Work task: Working from the records below, repeat exactly the lines starting at the line that contains "960x490 pixels." and ending at the line that contains "You are a computer-use agent. The width", inclusive.

[Stored data]
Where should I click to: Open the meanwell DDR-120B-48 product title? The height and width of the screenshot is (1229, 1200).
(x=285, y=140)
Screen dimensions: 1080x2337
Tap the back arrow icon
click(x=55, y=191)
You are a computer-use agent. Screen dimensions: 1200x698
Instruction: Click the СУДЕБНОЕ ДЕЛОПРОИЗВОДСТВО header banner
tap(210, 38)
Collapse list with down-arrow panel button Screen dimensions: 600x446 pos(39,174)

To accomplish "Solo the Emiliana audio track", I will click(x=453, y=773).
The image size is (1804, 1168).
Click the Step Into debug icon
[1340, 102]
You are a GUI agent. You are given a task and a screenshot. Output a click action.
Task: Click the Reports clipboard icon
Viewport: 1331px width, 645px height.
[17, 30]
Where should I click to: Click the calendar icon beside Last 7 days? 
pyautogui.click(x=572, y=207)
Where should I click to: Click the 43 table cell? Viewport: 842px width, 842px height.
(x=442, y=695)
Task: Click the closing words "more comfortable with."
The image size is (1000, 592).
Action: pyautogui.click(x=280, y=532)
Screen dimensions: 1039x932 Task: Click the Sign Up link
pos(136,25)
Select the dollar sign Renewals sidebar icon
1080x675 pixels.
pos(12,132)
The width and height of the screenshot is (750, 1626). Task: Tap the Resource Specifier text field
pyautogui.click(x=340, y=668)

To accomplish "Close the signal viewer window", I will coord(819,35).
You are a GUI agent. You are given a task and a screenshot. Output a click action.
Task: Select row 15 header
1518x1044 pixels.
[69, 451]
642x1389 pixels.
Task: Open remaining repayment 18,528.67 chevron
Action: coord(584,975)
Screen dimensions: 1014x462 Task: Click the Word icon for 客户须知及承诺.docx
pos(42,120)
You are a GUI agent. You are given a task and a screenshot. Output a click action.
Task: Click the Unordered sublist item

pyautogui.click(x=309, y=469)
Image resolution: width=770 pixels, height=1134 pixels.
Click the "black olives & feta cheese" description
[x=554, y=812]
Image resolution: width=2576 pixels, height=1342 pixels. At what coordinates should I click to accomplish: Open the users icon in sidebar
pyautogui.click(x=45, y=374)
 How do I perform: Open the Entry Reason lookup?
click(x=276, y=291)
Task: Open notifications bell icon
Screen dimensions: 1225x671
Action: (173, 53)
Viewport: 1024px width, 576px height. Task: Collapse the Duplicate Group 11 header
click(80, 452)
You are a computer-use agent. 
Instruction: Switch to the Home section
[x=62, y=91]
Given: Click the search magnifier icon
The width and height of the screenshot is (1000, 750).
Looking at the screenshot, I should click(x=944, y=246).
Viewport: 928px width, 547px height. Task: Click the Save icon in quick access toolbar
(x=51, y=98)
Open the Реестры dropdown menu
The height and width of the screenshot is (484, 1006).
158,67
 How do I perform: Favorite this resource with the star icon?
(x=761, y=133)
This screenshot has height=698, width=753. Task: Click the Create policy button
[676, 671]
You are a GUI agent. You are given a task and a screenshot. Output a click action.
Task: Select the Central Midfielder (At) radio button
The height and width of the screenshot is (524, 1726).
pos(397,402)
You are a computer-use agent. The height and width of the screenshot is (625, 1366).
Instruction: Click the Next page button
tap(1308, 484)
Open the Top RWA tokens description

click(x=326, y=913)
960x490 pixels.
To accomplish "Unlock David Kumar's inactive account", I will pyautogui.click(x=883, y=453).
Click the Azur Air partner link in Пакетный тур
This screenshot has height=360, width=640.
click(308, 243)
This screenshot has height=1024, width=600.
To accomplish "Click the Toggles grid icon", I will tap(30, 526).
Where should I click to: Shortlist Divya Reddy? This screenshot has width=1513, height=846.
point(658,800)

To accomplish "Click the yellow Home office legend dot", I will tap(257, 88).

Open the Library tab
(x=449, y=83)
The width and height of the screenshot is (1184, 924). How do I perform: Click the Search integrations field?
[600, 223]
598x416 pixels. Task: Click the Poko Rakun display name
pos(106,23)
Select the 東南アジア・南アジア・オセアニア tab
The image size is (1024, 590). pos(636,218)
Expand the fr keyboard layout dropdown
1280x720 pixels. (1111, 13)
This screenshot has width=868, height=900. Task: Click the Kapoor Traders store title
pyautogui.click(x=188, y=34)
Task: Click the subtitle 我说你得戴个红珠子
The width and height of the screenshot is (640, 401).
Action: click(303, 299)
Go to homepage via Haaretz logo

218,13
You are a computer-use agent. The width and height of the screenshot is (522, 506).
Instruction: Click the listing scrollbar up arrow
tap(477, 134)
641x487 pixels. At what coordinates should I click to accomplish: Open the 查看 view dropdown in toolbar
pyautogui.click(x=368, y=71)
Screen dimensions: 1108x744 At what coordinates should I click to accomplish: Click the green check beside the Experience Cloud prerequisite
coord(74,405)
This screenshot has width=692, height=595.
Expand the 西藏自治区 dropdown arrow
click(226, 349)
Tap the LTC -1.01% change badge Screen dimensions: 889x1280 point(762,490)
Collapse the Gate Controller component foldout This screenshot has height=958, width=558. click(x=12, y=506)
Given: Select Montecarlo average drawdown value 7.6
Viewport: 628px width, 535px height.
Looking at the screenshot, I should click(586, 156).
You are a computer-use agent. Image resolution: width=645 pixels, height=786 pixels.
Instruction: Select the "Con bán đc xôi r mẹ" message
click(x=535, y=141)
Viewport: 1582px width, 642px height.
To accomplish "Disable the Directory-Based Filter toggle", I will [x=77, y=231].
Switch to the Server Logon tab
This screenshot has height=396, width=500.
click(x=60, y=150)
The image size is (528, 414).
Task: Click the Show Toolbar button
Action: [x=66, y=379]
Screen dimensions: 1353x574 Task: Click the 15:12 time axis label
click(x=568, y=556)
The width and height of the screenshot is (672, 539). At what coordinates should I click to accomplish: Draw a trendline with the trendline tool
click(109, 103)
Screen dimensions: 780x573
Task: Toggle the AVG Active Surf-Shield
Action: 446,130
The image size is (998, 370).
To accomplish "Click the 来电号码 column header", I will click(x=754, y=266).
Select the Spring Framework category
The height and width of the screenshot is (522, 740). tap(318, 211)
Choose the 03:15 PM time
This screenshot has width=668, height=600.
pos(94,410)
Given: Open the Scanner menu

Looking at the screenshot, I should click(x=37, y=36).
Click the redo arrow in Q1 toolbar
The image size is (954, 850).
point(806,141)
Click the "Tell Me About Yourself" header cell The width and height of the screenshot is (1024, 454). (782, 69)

Result of the exercise:
960x490 pixels.
To accomplish "Unlock David Kumar's inactive account", I will pyautogui.click(x=883, y=453).
Click the Azur Air partner link in Пакетный тур
This screenshot has height=360, width=640.
click(308, 243)
This screenshot has height=1024, width=600.
To accomplish "Click the Toggles grid icon", I will tap(30, 526).
Where should I click to: Shortlist Divya Reddy? This screenshot has width=1513, height=846.
point(658,800)

To accomplish "Click the yellow Home office legend dot", I will tap(257, 88).

Open the Library tab
(x=449, y=83)
The width and height of the screenshot is (1184, 924). How do I perform: Click the Search integrations field?
[600, 223]
598x416 pixels. Task: Click the Poko Rakun display name
pos(106,23)
Select the 東南アジア・南アジア・オセアニア tab
The image size is (1024, 590). pos(636,218)
Expand the fr keyboard layout dropdown
1280x720 pixels. (1111, 13)
This screenshot has width=868, height=900. Task: Click the Kapoor Traders store title
pyautogui.click(x=188, y=34)
Task: Click the subtitle 我说你得戴个红珠子
The width and height of the screenshot is (640, 401).
Action: click(303, 299)
Go to homepage via Haaretz logo

218,13
You are a computer-use agent. The width and height of the screenshot is (522, 506).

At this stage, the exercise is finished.